Exercise aim |
From the records below, print exactly the lines starting at the one containing "Instruction: Click the Zoom window title bar" and ending at the one containing "Image resolution: width=1024", ends included, and nothing else.
___ Records supplied ___
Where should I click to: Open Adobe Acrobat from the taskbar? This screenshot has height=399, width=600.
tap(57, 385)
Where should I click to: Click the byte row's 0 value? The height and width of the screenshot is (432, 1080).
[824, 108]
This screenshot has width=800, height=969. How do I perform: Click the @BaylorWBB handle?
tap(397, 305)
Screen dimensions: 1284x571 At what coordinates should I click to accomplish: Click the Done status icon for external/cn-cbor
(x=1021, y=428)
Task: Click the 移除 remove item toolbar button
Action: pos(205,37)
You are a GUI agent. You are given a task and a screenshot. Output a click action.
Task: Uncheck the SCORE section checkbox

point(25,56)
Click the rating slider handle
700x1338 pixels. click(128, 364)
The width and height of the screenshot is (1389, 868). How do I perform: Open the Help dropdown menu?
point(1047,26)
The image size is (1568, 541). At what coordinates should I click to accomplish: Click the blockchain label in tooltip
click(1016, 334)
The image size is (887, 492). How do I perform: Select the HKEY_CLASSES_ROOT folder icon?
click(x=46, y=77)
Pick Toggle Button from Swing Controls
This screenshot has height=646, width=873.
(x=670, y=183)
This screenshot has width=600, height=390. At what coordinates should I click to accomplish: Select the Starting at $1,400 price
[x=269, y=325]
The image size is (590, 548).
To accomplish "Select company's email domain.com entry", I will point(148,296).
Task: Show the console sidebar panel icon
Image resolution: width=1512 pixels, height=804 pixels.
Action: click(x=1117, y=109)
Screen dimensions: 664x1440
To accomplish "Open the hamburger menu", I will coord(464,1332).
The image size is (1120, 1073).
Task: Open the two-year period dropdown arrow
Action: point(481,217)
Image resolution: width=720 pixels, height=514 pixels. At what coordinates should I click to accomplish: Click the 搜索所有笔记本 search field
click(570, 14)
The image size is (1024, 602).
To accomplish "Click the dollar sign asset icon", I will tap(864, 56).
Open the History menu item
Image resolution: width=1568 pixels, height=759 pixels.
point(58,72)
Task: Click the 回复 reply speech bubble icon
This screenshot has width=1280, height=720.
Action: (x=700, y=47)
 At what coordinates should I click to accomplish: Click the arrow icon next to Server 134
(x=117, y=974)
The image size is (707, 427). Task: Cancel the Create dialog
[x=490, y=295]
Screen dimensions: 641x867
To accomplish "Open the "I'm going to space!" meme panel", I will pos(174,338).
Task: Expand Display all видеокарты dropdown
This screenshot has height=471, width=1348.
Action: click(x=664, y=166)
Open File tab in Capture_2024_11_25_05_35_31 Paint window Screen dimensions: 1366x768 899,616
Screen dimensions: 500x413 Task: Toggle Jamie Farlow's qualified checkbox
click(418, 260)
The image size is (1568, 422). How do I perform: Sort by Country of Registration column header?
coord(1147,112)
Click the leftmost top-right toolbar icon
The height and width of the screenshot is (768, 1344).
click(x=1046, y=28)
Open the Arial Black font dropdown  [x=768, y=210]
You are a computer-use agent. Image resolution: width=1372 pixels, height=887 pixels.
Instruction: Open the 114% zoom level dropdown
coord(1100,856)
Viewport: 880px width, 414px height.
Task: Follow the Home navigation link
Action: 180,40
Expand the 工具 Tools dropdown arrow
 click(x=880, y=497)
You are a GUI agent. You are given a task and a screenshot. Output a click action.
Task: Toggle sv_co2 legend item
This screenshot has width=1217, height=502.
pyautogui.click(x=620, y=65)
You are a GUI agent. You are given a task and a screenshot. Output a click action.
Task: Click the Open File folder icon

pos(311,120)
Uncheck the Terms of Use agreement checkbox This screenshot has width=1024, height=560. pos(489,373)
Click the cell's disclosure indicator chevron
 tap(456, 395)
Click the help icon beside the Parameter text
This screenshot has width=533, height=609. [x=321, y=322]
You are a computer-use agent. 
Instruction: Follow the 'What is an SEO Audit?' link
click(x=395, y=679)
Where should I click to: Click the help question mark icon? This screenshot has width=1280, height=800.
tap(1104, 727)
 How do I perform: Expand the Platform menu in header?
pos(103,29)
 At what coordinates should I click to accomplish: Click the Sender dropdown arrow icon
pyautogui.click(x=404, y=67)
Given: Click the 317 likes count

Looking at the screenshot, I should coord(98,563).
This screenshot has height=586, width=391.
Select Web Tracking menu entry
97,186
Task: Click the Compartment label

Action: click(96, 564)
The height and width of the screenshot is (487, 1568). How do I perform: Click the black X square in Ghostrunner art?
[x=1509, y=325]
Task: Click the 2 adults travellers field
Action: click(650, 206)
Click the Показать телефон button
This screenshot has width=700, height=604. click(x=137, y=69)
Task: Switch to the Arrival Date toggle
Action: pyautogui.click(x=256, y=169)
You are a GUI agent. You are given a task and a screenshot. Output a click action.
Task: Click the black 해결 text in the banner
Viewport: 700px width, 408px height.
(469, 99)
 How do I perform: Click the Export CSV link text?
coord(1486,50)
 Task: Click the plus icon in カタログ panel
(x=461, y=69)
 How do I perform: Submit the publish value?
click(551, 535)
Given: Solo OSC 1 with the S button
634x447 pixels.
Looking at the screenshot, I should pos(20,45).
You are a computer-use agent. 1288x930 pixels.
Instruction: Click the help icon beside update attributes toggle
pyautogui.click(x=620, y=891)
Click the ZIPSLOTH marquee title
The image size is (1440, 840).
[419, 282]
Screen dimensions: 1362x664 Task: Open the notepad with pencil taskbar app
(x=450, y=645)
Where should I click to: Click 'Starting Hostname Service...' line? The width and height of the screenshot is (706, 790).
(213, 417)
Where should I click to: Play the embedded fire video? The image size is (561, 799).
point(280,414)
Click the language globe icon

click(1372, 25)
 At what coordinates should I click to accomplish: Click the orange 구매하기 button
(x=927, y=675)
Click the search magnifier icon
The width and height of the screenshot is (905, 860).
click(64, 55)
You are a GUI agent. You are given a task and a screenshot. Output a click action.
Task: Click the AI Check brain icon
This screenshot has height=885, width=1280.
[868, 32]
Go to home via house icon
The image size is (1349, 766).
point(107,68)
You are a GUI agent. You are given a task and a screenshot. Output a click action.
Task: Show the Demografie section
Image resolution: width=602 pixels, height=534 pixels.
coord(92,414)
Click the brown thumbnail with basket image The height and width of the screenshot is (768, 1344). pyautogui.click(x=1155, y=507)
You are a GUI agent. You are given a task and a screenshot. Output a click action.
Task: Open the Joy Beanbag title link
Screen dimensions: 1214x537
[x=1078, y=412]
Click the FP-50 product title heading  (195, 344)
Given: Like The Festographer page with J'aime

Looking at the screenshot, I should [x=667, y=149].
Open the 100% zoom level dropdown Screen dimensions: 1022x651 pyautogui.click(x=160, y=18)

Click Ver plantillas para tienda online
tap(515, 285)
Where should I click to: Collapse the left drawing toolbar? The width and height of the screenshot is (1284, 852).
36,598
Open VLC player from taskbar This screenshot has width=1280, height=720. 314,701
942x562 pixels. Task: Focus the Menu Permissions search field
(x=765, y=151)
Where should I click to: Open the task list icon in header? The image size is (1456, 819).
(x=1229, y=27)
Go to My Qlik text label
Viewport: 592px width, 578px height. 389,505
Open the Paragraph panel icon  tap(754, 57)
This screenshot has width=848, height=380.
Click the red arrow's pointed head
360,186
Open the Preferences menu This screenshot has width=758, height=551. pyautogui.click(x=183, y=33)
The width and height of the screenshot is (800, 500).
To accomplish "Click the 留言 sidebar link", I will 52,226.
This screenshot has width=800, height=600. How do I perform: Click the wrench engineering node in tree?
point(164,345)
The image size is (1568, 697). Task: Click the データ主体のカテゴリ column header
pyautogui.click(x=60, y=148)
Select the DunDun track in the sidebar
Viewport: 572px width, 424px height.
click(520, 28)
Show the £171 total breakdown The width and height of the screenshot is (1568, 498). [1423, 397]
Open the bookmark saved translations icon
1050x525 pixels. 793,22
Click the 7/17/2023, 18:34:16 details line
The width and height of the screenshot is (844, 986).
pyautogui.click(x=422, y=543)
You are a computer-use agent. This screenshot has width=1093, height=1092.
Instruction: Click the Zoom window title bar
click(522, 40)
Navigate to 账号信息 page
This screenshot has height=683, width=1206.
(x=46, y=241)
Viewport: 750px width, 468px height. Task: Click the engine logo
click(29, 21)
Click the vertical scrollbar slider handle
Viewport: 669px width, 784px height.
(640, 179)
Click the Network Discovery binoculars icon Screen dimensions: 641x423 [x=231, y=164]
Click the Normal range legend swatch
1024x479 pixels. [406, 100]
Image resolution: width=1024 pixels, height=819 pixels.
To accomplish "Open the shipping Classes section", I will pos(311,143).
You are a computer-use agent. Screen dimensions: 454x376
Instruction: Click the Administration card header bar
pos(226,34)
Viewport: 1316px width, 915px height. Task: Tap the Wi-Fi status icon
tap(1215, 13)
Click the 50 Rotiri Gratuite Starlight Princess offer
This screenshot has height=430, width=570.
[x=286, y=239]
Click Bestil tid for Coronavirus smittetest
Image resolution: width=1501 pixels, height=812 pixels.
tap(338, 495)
___
Exercise answer |
Instruction: Click the Zoom window title bar
click(522, 40)
Navigate to 账号信息 page
This screenshot has height=683, width=1206.
(x=46, y=241)
Viewport: 750px width, 468px height. Task: Click the engine logo
click(29, 21)
Click the vertical scrollbar slider handle
Viewport: 669px width, 784px height.
(640, 179)
Click the Network Discovery binoculars icon Screen dimensions: 641x423 [x=231, y=164]
Click the Normal range legend swatch
1024x479 pixels. [406, 100]
Image resolution: width=1024 pixels, height=819 pixels.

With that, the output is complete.